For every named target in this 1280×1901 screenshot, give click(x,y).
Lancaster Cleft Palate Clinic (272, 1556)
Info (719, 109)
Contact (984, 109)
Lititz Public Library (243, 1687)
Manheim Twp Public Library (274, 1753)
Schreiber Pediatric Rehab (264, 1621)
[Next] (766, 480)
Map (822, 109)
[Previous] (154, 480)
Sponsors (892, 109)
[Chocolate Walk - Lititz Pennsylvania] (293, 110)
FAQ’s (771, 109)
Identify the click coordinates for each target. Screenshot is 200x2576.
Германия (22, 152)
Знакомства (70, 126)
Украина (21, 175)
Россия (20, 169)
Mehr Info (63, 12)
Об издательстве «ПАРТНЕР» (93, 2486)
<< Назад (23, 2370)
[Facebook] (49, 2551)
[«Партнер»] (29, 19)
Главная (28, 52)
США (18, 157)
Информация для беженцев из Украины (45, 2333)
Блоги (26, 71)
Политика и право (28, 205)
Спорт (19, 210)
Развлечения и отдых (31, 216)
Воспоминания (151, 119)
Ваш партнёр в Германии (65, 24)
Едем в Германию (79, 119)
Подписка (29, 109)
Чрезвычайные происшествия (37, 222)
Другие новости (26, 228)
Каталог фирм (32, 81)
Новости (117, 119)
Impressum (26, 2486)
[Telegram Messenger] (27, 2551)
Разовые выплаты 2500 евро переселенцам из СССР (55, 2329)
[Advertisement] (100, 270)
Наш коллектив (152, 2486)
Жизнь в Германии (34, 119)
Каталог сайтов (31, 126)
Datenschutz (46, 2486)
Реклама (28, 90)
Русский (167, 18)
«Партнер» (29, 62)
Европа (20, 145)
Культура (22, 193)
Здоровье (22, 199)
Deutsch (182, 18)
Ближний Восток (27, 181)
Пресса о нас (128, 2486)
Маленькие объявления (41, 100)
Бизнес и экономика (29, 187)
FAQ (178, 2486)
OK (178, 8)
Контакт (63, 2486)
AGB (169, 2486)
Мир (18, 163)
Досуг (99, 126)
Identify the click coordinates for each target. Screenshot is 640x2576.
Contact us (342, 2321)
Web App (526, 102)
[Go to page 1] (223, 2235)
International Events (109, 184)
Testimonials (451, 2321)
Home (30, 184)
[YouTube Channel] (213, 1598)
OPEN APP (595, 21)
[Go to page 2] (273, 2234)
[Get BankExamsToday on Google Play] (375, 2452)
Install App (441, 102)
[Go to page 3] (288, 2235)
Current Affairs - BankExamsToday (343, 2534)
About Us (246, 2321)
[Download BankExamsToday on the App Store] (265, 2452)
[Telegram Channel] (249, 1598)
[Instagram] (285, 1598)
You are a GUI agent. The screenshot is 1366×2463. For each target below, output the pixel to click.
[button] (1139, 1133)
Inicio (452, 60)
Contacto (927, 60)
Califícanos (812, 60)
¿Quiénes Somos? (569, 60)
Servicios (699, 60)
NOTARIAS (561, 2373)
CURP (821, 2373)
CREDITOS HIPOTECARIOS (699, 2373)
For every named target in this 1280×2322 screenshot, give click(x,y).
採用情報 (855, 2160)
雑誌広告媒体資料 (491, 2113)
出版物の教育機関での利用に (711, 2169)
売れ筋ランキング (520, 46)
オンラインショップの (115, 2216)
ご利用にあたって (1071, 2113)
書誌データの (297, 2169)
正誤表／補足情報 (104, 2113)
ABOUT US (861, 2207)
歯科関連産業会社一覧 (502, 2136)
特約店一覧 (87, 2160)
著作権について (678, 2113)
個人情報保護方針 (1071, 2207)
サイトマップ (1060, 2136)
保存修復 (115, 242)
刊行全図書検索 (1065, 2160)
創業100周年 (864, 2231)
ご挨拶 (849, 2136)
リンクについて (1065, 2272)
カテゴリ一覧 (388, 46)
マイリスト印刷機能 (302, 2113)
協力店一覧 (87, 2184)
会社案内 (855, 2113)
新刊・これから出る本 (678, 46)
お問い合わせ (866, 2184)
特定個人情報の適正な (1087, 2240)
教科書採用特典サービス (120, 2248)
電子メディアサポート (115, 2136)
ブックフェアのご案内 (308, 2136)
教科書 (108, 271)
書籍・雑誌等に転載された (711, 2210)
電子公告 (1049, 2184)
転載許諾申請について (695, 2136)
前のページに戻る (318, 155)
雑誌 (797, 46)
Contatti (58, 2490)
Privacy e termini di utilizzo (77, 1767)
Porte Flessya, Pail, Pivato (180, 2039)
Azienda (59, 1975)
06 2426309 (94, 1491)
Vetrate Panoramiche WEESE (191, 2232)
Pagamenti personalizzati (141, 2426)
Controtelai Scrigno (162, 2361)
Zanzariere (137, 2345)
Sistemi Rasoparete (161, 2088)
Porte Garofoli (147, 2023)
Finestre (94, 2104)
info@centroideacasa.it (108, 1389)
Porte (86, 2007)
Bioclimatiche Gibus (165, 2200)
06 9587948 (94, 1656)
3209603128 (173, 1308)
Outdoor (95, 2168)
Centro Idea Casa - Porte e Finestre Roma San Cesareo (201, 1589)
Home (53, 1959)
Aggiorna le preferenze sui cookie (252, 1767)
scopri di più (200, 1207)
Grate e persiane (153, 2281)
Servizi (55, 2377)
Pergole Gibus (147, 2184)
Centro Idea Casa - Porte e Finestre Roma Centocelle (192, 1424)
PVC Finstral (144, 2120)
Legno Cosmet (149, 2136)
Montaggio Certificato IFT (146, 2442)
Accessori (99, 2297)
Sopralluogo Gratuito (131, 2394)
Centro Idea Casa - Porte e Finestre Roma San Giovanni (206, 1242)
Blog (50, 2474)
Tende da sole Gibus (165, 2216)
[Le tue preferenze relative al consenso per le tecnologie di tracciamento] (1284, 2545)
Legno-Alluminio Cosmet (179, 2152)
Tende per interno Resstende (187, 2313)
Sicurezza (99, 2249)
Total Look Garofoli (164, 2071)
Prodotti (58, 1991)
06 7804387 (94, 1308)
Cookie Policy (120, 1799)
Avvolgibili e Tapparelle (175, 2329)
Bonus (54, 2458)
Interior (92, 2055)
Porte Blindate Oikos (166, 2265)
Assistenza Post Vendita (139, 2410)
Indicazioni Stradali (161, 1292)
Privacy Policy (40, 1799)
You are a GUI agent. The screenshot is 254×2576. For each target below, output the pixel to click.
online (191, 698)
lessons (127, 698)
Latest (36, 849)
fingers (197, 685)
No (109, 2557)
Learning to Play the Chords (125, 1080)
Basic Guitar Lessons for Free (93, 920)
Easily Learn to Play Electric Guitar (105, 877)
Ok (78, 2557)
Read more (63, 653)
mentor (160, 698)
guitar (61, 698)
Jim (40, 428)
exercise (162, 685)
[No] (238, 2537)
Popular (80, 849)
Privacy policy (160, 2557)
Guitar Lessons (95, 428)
● ● ● ●
# Exercise instructions:
Which of the lines above contain "give"? Return them all.

# Finished task:
For every named target in this 1280×1901 screenshot, give click(x,y).
For every named target in this 1280×2322 screenshot, give click(x,y).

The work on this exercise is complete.